We gotta have a vampire film in here, but i’m not feeling like talking of Vampyros Lesbos, the old Hammer Dracula films have been done to death, and Yakuza Apocalypse is pretty well known, so let’s compromise and by that i mean feature something not quite from left field, but close enough.
So let’s take a look at a 70s japanese vampire movies clearly going after the western depiction and aesthetic, with Evil Of Dracula, which is actually the last piece of the so called “Bloodthirsty Trilogy” (later rereleased worlwide by Arrow Video) of vampire movies, beginning with Bloodsucking Doll/Vampire Doll, continuing with Lake Of Dracula, then Evil Of Dracula.
I should have done the entire trilogy, i guess that’s what happens when you pick a movie for a random Halloween selection without doing any proper research on it beforehand.
That’ll learn me.
All produced by Toho, directed by Michio Yamamoto, also co-writer with Ei Ogawa, with unrelated plots revolving about vampires, and further connected by recurring actors like Tadao Futami (playing a minor role in all of the films), Shin Kishida (Zatoichi Meets Yojimbo, Shogun Assassin and Godzilla VS Mechagodzilla) that played the vampire in Lake Of Dracula, and with some familiar faces like Kunio Tanaka, here playing a doctor versed in the old legends about demons, who acts as a quasi-Van Helsing figure, makes sense since the movie really tries to copy from Hammer’s playbook, as there is a very western looking with a gothic look in an isolate place in Japan, and the familiar look of the vampire as a man in cape, which feels out of place and offbeat.
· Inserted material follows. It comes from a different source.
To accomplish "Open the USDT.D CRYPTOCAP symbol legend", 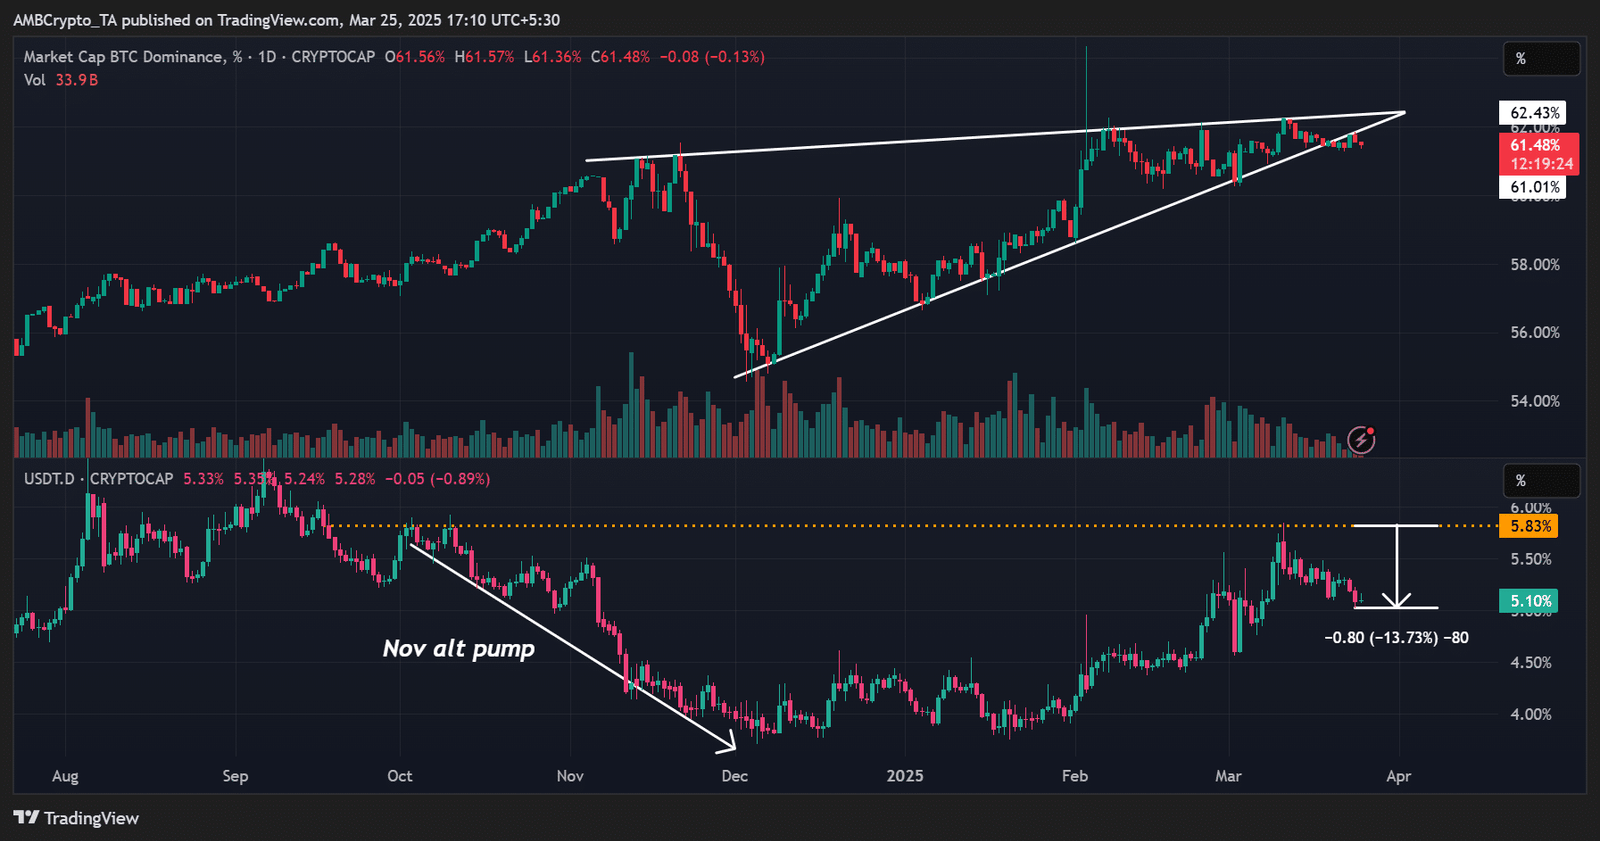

But wait, there’s also a legend that acts as backstory to explain how the hell did a western vampire even arrived in 1800s’ Japan, as in a missionary ship wrecked there, they tortured him because Christianity was not allowed at the time, he “did a Coppola” by rejecting God, and he started sucking blood of people and turned into a demon.
Yeah, it’s a bit weird to try and mash these two styles together, even more since most of the scenes involving vampires jumping out and scaring people are done in a more typical kaidan eiga manner ( fittingly enough), but everything else is clearly trying to imite the Hammer look and feel (the way many events are executed or displayed makes the western influences even more obvious), even the music is trying to ape the ones found in Terence Fisher movies, with a generally slower pace and admittely some slow moment where plot points are discussed in a drab way, but there is some good atmosphere, some tense moments the plot has some surprises and creepy moments.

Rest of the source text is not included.